Find "Click the ⌥B shortcut label" in the data, then restate the line it sits in and every later line word for word, ending with the last line.

··· Material for this task

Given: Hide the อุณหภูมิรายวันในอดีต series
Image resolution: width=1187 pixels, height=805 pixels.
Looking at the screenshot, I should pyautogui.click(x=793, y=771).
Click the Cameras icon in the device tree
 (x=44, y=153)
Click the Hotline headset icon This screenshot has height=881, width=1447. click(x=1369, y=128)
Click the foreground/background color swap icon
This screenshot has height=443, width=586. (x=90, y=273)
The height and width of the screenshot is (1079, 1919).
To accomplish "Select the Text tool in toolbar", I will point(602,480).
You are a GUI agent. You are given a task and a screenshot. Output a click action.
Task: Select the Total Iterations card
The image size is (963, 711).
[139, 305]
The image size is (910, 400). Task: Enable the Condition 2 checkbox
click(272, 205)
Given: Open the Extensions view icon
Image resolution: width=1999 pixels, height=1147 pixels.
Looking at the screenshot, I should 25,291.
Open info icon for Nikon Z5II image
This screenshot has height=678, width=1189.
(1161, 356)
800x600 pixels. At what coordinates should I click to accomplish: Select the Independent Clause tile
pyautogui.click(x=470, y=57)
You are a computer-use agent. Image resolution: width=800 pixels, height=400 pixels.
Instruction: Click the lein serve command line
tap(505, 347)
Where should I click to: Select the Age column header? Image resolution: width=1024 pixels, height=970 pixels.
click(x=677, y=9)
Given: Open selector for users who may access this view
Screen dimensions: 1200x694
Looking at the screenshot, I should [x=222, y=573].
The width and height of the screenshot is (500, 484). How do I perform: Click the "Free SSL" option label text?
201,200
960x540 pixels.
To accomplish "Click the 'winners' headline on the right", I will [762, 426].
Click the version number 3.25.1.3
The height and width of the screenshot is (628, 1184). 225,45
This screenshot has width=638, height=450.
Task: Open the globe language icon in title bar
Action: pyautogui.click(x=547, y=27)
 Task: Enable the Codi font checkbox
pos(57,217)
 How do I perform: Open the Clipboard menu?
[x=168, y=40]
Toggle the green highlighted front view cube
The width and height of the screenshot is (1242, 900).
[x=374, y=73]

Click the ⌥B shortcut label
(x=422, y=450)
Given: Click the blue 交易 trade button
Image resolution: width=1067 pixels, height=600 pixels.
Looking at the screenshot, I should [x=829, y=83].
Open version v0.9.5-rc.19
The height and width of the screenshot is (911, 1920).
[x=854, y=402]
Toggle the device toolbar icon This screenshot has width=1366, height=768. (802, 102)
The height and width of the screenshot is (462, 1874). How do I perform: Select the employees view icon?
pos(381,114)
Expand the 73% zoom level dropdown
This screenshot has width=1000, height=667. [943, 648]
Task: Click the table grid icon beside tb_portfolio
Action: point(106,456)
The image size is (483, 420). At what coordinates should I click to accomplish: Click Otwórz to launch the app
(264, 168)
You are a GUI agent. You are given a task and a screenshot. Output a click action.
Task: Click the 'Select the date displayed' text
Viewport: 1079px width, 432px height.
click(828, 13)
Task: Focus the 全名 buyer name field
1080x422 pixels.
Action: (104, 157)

······

(Exercise response):
Click the ⌥B shortcut label
(x=422, y=450)
Given: Click the blue 交易 trade button
Image resolution: width=1067 pixels, height=600 pixels.
Looking at the screenshot, I should [x=829, y=83].
Open version v0.9.5-rc.19
The height and width of the screenshot is (911, 1920).
[x=854, y=402]
Toggle the device toolbar icon This screenshot has width=1366, height=768. (802, 102)
The height and width of the screenshot is (462, 1874). How do I perform: Select the employees view icon?
pos(381,114)
Expand the 73% zoom level dropdown
This screenshot has width=1000, height=667. [943, 648]
Task: Click the table grid icon beside tb_portfolio
Action: point(106,456)
The image size is (483, 420). At what coordinates should I click to accomplish: Click Otwórz to launch the app
(264, 168)
You are a GUI agent. You are given a task and a screenshot. Output a click action.
Task: Click the 'Select the date displayed' text
Viewport: 1079px width, 432px height.
click(828, 13)
Task: Focus the 全名 buyer name field
1080x422 pixels.
Action: (104, 157)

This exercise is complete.